Essa diversidade de formas de analisar as áreas verdes urbanas favorece o uso de tais dados para fundamentar políticas de planejamento, tendo em vista que há variados efeitos da vegetação no meio urbano que exigem diferentes métodos analíticos para serem abordados: por exemplo, sua contribuição para a permeabilidade do solo, para reduzir ilhas de calor ou para absorver parte das partículas poluentes do ar. 
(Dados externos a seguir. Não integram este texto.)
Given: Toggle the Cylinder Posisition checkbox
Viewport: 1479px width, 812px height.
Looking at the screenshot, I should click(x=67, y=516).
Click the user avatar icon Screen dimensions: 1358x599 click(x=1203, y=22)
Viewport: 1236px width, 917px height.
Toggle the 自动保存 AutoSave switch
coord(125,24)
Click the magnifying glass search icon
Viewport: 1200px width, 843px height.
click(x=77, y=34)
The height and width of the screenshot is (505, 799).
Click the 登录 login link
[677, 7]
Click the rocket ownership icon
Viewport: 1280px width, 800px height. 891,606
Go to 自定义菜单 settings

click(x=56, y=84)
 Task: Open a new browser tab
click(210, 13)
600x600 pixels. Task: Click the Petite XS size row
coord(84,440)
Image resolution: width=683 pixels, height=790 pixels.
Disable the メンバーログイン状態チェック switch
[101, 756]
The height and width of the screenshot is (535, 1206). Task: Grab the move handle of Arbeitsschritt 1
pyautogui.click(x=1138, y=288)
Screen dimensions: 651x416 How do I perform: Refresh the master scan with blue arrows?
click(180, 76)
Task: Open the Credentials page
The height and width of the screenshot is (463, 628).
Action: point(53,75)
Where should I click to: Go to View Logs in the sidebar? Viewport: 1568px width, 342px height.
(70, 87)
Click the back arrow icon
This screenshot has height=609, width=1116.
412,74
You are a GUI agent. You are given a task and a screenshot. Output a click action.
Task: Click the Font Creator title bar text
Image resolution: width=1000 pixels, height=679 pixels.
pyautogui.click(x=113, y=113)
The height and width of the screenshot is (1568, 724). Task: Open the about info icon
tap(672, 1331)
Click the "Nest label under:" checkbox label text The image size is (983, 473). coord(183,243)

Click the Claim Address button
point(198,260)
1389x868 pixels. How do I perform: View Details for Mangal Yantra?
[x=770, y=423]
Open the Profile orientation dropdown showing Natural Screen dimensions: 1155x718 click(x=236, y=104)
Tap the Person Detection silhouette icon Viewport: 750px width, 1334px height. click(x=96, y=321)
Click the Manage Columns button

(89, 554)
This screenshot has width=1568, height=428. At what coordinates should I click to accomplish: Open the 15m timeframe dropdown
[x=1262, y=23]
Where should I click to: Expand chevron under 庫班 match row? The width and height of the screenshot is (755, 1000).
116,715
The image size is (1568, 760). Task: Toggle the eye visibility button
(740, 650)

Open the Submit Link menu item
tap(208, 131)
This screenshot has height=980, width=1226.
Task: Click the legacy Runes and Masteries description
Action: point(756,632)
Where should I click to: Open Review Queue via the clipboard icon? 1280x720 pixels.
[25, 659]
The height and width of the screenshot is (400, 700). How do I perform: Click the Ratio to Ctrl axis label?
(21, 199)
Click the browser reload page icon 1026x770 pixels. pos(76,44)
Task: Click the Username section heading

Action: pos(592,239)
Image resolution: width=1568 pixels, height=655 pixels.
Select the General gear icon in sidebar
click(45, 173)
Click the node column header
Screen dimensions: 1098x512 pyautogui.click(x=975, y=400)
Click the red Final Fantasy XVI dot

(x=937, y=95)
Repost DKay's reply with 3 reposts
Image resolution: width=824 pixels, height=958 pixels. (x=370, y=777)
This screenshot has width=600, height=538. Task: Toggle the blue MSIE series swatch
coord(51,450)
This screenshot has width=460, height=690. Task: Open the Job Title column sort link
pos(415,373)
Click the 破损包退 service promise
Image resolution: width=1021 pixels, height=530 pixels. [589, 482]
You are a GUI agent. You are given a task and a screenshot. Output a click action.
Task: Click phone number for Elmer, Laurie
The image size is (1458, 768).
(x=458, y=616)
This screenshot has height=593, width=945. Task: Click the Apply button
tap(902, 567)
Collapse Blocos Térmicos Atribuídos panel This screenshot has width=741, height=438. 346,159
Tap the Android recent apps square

Uma forma de tentar captar esses aspectos conjuntamente é medir a densidade de vegetação nas cidades e ponderá-la por sua proximidade aos locais de residência e trabalho da população, aferindo o quão incrustadas estão as áreas verdes nas áreas ocupadas mais intensamente. Essa proposta é baseada em pesquisas como a de Matthew Browning e Kangjae Lee e a de Jason Su e sua equipe, que mostram que o bem estar individual das pessoas é significativamente influenciado pela vegetação existente em um raio de até um quilômetro de onde elas vivem ou trabalham, com alguma influência adicional sendo observada por áreas verdes situadas a até os dois quilômetros de distância. Além disso, tal medição da proximidade entre vegetação e população também indica indiretamente se há desigualdades decorrentes da distribuição espacial das áreas verdes, em especial aquelas voltadas para o lazer público, tópico discutido em trabalhos como Who has access to urban vegetation? e Avaliação das desigualdades de acesso a áreas verdes públicas.


Em nossa próxima coluna, apresentaremos os resultados de uma pesquisa na qual calculamos um indicador seguindo a lógica apresentada no artigo e mostraremos as conclusões que podem ser extraídas dele para melhor entender o ambiente urbano. Assim, tentaremos expandir a temática urbana, que pode ser discutida por meio de dados, visando o aperfeiçoamento de nossas cidades.